Negociação com o velho MDB
Conversa de Alcolumbre com o partido incomoda aliados que ajudaram na sua eleição no Senado
A ala anti-Renan do Senado trabalhou para execrar a velha política, mas nem tanto. Após se tornar presidente da Mesa Diretora, Davi Alcolumbre (DEM-AP) já negocia a liderança do Governo com o velho MDB.
Ele é a ponte entre o líder emedebista, Eduardo Braga (AM), e o ministro da Casa Civil, Onyx Lorenzoni, colega de partido que viabilizou a sua vitória na disputa pelo cargo que ocupa, para convencer o presidente Jair Bolsonaro a aceitar o senador Fernando Bezerra (MDB-PE), aliado de Renan Calheiros (MDB-AL), como o melhor nome para mediar, com os senadores, a votação de medidas amargas que o governo deve submeter ao Congresso como a Reforma Previdenciária e o pacote anticrime o ministro Sérgio Moro, da Justiça.
Lorenzoni deve receber Bezerra amanhã para discutirem o assunto, mas somente Bolsonaro baterá o martelo.
Bezerra é aquele que, nas conversas preliminares, prometeu votar na senadora Simone Tebet (MDB-MS) na disputa interna contra Renan Calheiros para definir o candidato da legenda à Presidência, mas na última hora mudou o voto para Renan, alegando que não queria levar a disputa para o segundo round, já que seu voto cairia no empate.
Ele já vinha pleiteando a liderança do governo durante as tratativas anteriores à votação da Mesa que culminou com a derrota de Renan.

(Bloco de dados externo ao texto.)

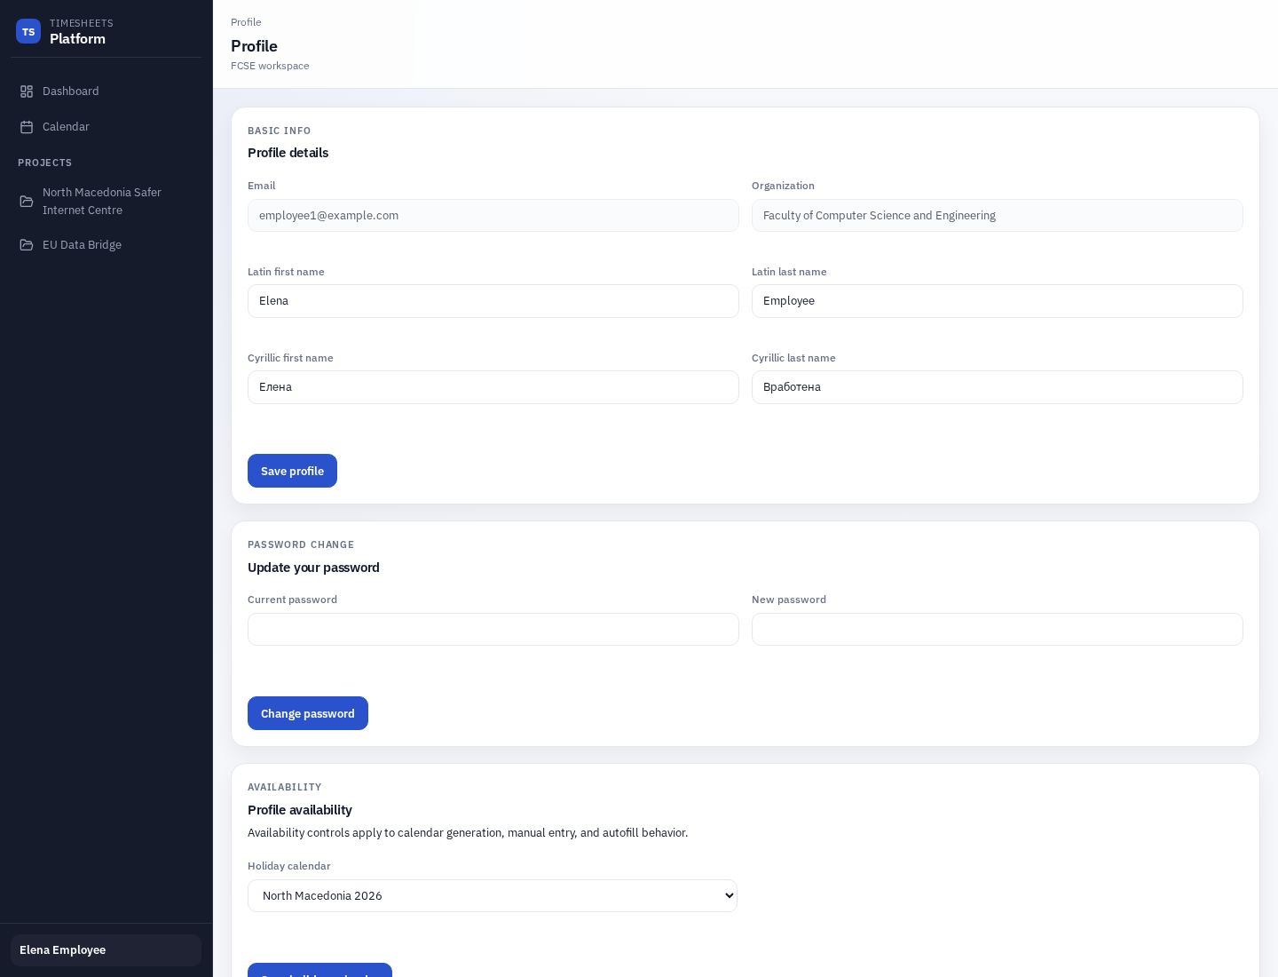This screenshot has height=977, width=1278.
Task: Open the Elena Employee account menu
Action: pyautogui.click(x=106, y=950)
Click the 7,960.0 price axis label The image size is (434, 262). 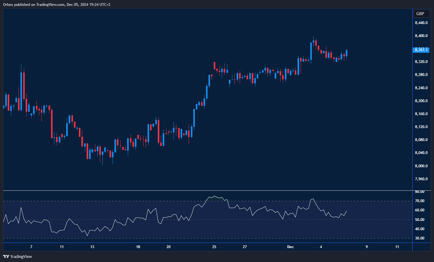click(x=421, y=179)
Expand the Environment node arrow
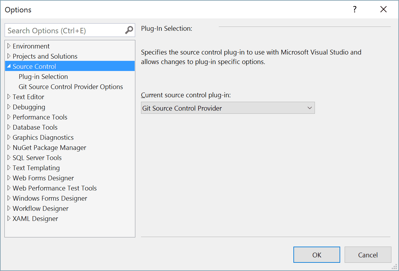Image resolution: width=399 pixels, height=271 pixels. 9,46
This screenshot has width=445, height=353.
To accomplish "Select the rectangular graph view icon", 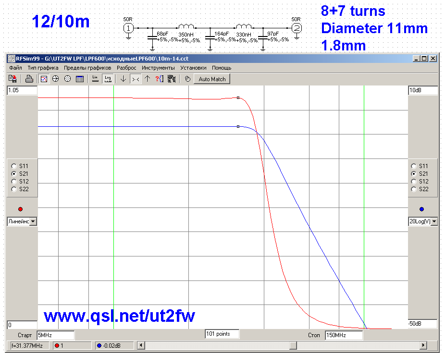I will pyautogui.click(x=44, y=79).
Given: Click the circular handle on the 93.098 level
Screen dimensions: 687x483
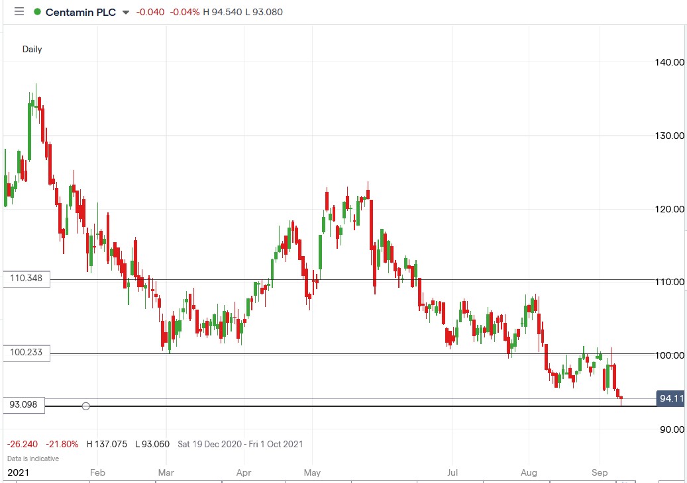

Não são apenas as qualidades como bom articulador de Bezerra - líder do governo Temer até dezembro do ano passado - que despertam no governo o interesse por tê-lo na liderança. A ideia é neutralizar a força política de Renan na oposição às matérias de interesse do governo.
Caso Bolsonaro aceite a indicação do senador, que foi ministro da Integração Nacional no governo da petista Dilma Rousseff, a ala renanzista terá presença em dois importantes postos: a liderança da maior bancada da Casa, com 13 senadores, e a liderança do governo.
Nas negociações com o MDB, Alcolumbre cedeu ao partido a Comissão de Constituição e Justiça (CCJ), mas impôs o nome da senadora Simone para presidir. O partido já ocupa a Segunda Secretaria, com o senador Eduardo Gomes (TO) e deve comandar também a Comissão Mista de Planos, Orçamento Público e Fiscalização (CMO), por meio do senador Marcelo Castro (PI).
As negociações de Alcolumbre com o velho MDB incomodam aliados que trabalharam por sua vitória, uma vez que há outros nomes que poderiam ocupar o cargo, como Tasso Jereissati (PSDB-CE), que chegou a renunciar à candidatura em favor do democrata e era visto como indicação natural para um cargo importante.
"O que se lê claramente é que Davi e Onyx fazem uma leitura equivocada da relação que deve haver entre o Planalto e o Senado. São amadores que sofrem a pressão diante de um grupo que já percorre o governo há 35 anos", diz um importante integrante do grupo anti-Renan.
Outro nome sugerido ao presidente da Mesa é o do senador Esperidião Amin (PP-SC), experiente político que poderia atrair o apoio da sua bancada, com seis parlamentares.
Além da resistência dos aliados de Alcolumbre, Bezerra enfrentará outro obstáculo à sua indicação, com a apuração de uma suposta fraude no processo de eleição da Presidência do Senado, quando foram contadas 82 cédulas de votação para 81 senadores que votaram.
As cédulas trazem a assinatura de Bezerra, que secretariou a Mesa, sob a presidência de outro emedebista, o senador José Maranhão (PB).
O corregedor, senador Roberto Rocha (PSDB-MA), inicia esta semana a apuração do caso. A Polícia Legislativa encaminhou as imagens do escrutínio e, caso seja comprovada a fraude, Bezerra terá que se defender.